--- Given records ---

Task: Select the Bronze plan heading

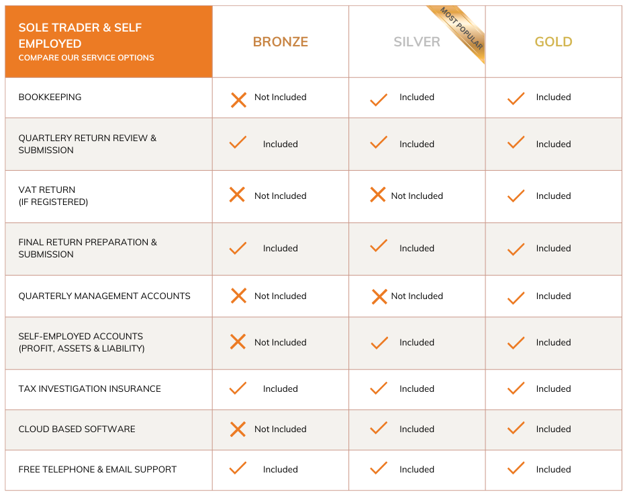Action: pyautogui.click(x=280, y=42)
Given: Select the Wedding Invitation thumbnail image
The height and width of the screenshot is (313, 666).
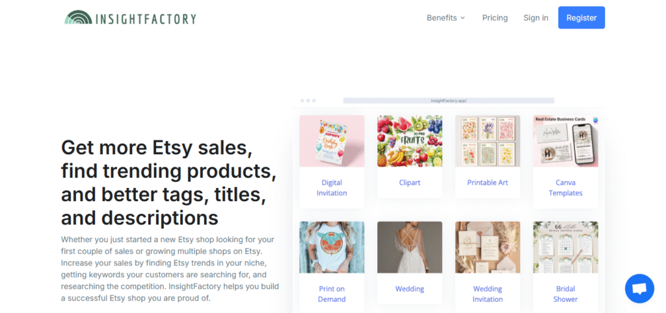Looking at the screenshot, I should click(x=488, y=247).
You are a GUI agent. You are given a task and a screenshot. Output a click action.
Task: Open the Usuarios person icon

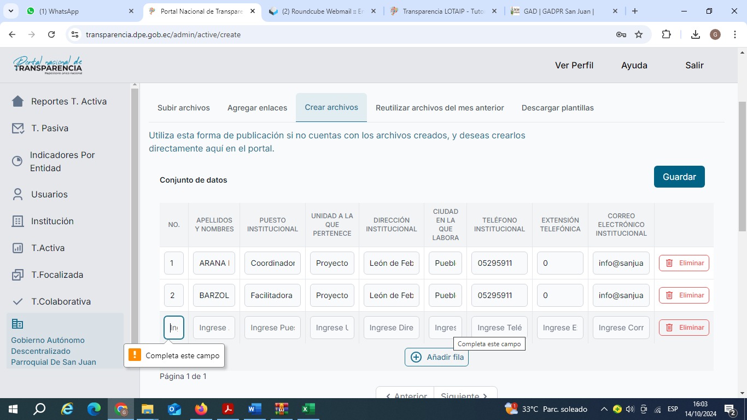coord(18,194)
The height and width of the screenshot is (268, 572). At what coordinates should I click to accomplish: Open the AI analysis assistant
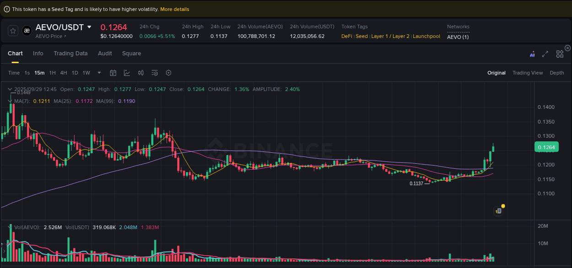pyautogui.click(x=532, y=54)
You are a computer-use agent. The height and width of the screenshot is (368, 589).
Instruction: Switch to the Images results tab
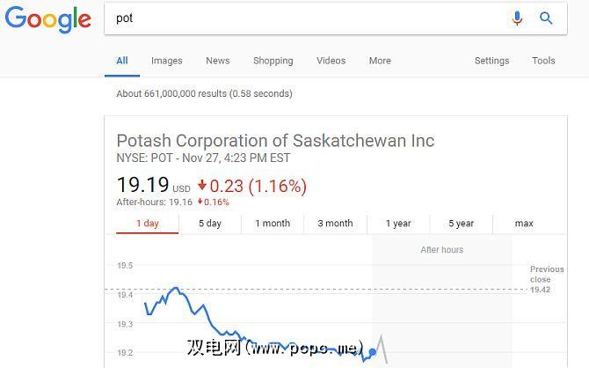point(166,61)
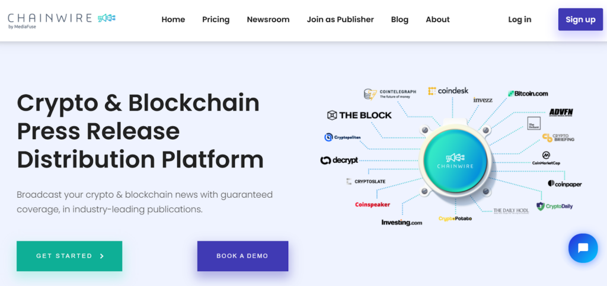Navigate to the Newsroom
The image size is (607, 286).
268,20
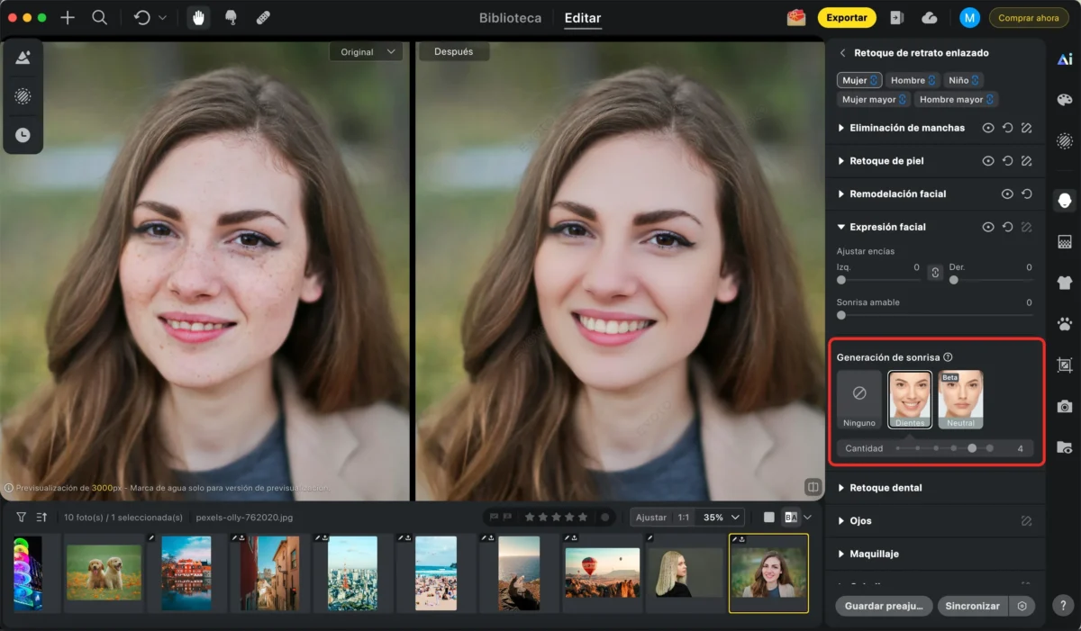Select the hand pan tool

click(x=198, y=18)
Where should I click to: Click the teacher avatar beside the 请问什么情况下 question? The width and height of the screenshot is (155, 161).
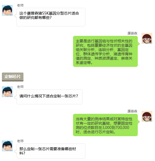(7, 92)
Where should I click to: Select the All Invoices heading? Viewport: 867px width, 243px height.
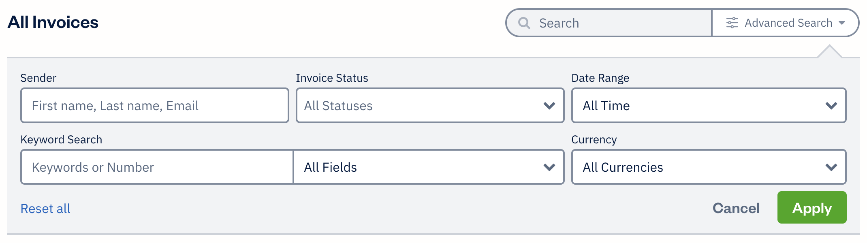[53, 22]
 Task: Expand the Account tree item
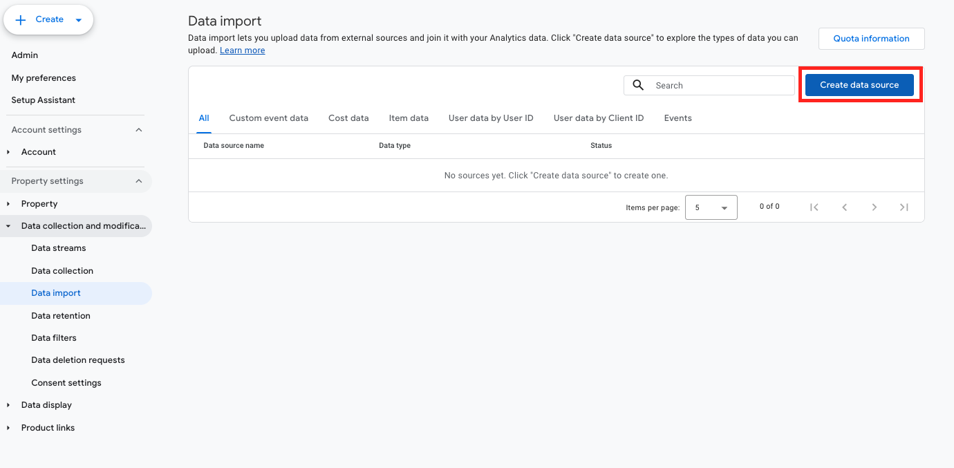(8, 152)
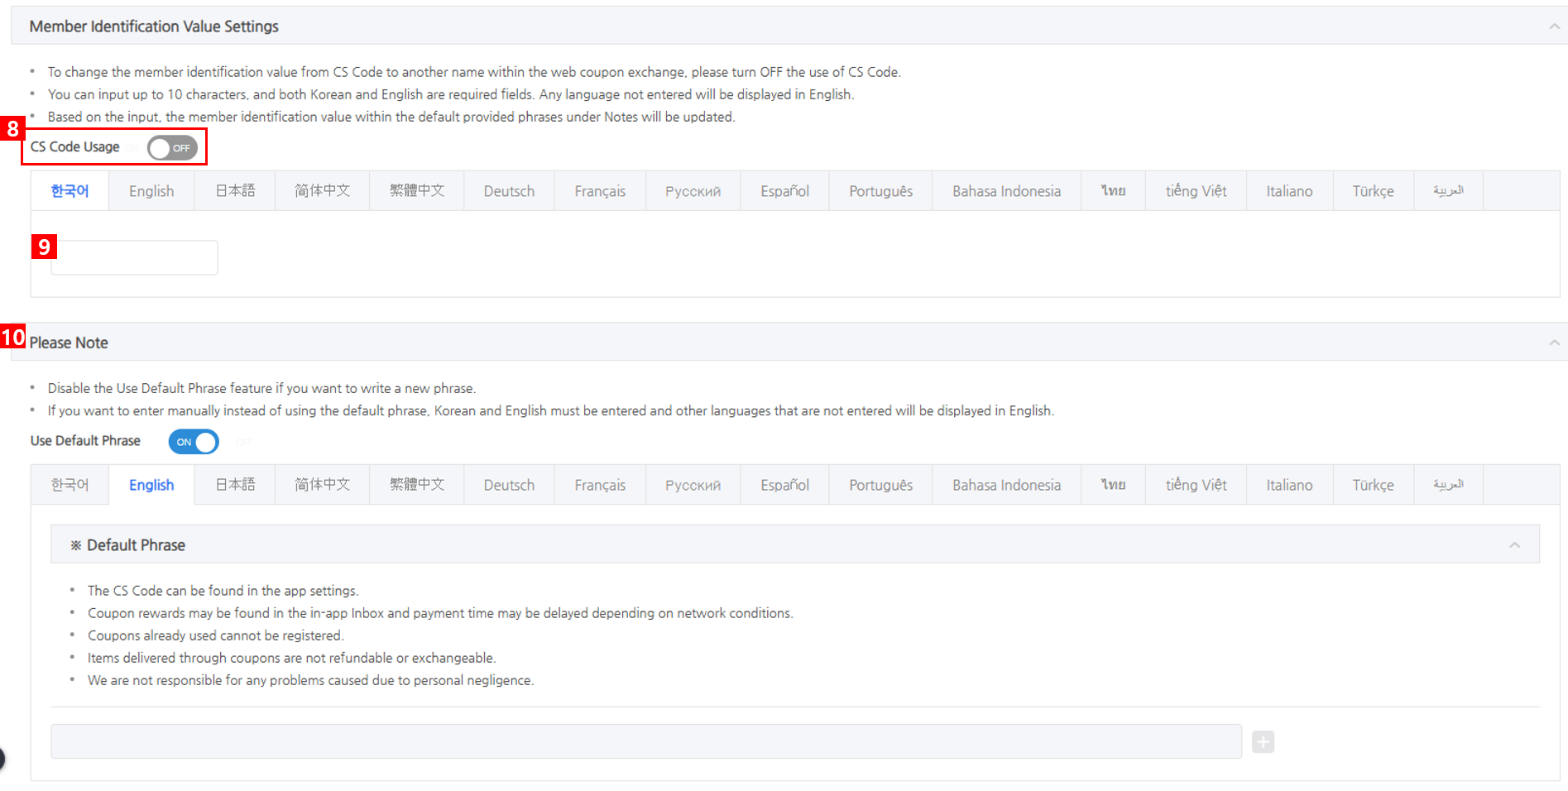Collapse the Default Phrase panel
This screenshot has width=1568, height=791.
pyautogui.click(x=1514, y=544)
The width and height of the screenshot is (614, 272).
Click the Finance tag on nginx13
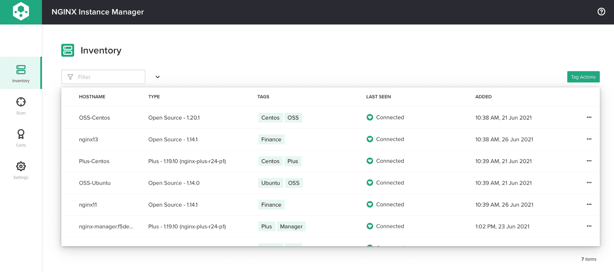pos(271,140)
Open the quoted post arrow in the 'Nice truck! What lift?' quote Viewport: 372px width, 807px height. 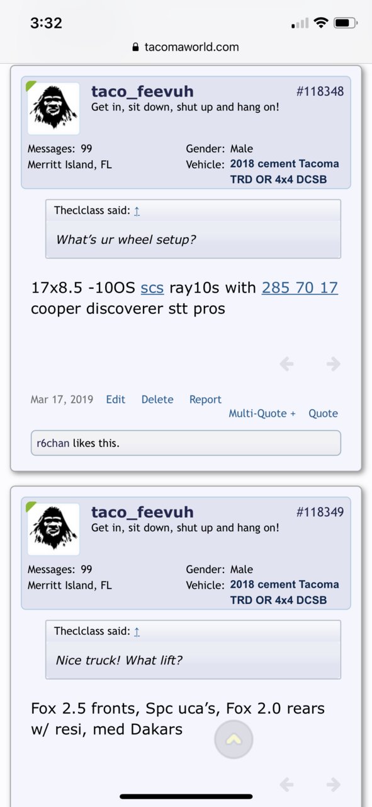137,631
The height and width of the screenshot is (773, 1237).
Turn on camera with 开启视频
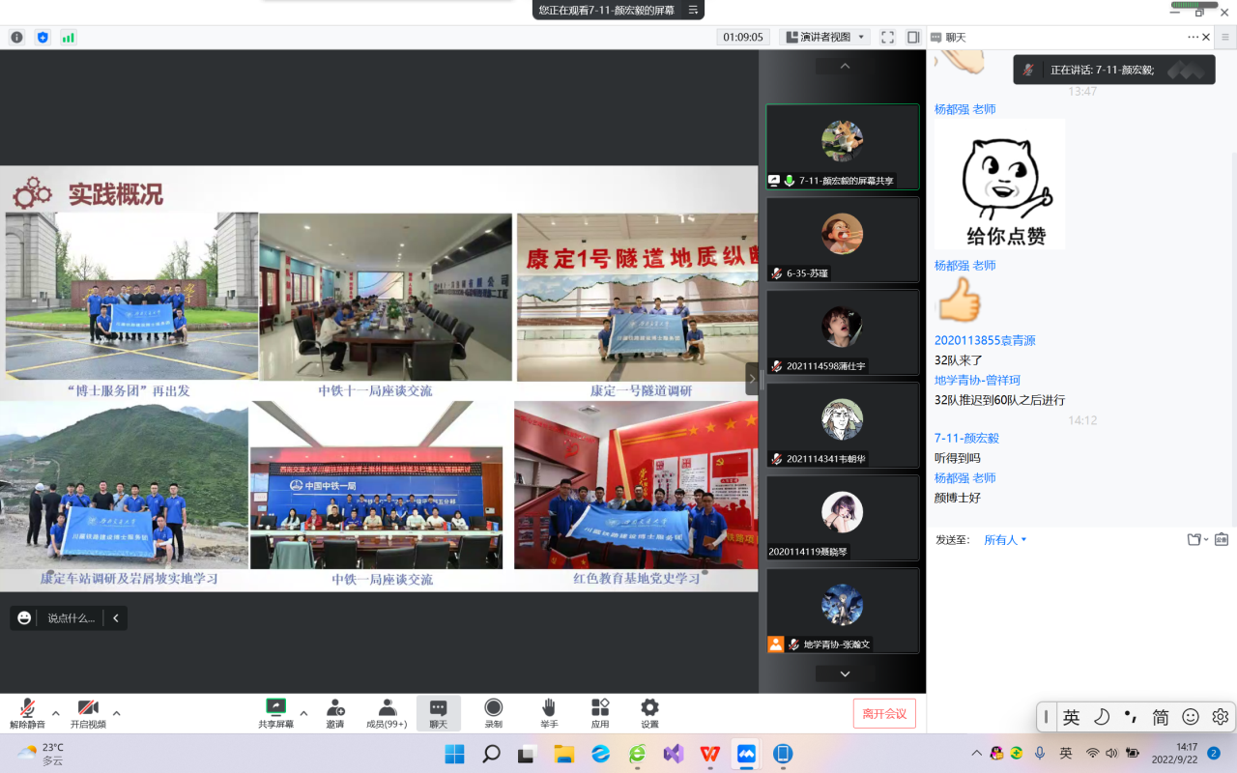[88, 712]

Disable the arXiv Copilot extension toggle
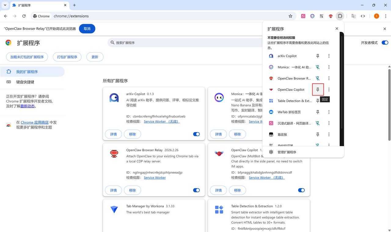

---

What needs to be done: Count the lines of the data that contain the word "agent", and give only that number.

Task result: 2